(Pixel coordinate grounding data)
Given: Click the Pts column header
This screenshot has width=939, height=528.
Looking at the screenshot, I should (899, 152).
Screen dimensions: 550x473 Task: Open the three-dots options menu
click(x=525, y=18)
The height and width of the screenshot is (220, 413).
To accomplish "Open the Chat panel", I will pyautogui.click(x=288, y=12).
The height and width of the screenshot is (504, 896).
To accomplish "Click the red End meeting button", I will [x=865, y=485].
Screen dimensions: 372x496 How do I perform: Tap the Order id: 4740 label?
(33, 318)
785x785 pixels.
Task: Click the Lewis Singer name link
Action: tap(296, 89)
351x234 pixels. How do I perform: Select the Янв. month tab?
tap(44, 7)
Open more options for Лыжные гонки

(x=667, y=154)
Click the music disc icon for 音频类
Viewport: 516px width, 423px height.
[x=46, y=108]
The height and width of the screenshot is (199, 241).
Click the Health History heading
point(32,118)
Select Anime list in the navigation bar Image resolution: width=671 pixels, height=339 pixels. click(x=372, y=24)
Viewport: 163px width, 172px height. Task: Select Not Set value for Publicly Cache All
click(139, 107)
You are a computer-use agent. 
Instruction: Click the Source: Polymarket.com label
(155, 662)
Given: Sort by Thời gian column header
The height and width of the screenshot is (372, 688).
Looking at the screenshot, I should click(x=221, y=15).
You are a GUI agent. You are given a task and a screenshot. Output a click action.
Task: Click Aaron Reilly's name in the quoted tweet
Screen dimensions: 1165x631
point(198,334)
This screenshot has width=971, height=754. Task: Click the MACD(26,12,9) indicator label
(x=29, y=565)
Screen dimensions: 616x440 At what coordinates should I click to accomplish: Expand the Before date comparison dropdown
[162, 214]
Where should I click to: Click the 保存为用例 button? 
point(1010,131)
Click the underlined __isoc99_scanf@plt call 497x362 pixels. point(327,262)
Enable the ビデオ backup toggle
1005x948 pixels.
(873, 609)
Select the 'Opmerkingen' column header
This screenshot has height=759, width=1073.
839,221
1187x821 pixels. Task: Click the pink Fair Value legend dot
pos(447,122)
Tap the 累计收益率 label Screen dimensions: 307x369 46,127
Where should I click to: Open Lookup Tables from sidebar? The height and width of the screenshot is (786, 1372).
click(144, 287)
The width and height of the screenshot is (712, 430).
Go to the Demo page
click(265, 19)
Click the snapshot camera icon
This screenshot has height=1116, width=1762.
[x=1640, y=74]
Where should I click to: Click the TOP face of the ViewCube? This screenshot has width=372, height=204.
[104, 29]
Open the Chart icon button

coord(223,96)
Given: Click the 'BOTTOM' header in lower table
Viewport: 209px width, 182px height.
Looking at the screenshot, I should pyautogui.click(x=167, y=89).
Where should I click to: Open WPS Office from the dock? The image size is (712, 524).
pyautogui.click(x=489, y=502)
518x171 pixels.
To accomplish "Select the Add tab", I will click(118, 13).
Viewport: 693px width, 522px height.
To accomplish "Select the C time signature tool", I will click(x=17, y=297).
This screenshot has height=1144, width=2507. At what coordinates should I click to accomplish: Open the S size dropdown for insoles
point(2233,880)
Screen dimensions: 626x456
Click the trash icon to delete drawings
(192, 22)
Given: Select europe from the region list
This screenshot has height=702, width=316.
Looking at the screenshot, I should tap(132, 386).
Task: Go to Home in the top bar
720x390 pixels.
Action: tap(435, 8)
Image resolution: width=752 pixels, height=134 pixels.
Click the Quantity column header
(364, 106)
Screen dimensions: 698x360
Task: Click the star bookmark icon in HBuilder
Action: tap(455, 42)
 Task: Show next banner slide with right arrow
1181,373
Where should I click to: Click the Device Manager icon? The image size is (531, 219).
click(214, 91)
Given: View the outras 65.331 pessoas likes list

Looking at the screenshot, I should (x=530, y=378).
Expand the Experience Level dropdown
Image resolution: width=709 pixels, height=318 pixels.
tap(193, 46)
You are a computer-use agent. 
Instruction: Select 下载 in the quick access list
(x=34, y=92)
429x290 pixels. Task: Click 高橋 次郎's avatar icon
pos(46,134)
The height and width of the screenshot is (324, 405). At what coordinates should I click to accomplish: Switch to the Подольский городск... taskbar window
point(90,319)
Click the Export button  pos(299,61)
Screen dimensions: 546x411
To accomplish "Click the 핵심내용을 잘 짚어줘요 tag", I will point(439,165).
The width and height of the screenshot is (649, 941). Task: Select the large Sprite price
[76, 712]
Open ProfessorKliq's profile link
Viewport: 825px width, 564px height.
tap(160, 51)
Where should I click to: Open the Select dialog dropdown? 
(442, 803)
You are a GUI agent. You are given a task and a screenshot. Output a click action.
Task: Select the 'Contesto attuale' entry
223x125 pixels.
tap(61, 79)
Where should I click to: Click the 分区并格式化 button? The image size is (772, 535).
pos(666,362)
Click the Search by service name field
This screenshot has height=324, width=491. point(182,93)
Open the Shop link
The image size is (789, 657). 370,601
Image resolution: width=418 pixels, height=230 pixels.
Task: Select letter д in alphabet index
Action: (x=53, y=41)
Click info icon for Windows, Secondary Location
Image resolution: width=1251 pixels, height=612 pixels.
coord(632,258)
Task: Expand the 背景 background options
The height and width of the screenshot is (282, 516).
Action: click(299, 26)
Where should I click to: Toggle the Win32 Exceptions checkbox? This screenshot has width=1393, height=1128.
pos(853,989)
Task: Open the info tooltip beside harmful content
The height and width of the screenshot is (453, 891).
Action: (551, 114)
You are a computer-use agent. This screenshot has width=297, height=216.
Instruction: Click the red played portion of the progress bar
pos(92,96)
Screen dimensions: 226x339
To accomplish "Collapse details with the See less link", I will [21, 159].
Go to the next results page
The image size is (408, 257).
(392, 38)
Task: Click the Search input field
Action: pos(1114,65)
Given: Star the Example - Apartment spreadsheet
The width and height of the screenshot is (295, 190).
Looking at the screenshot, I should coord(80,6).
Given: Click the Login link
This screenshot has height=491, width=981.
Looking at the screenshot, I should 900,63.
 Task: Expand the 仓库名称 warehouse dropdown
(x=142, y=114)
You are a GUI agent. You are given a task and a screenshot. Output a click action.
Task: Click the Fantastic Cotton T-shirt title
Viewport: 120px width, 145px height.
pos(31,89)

**Exercise directions**
What number of lines above include the string "will"? State it and nothing else.

**Output below**
6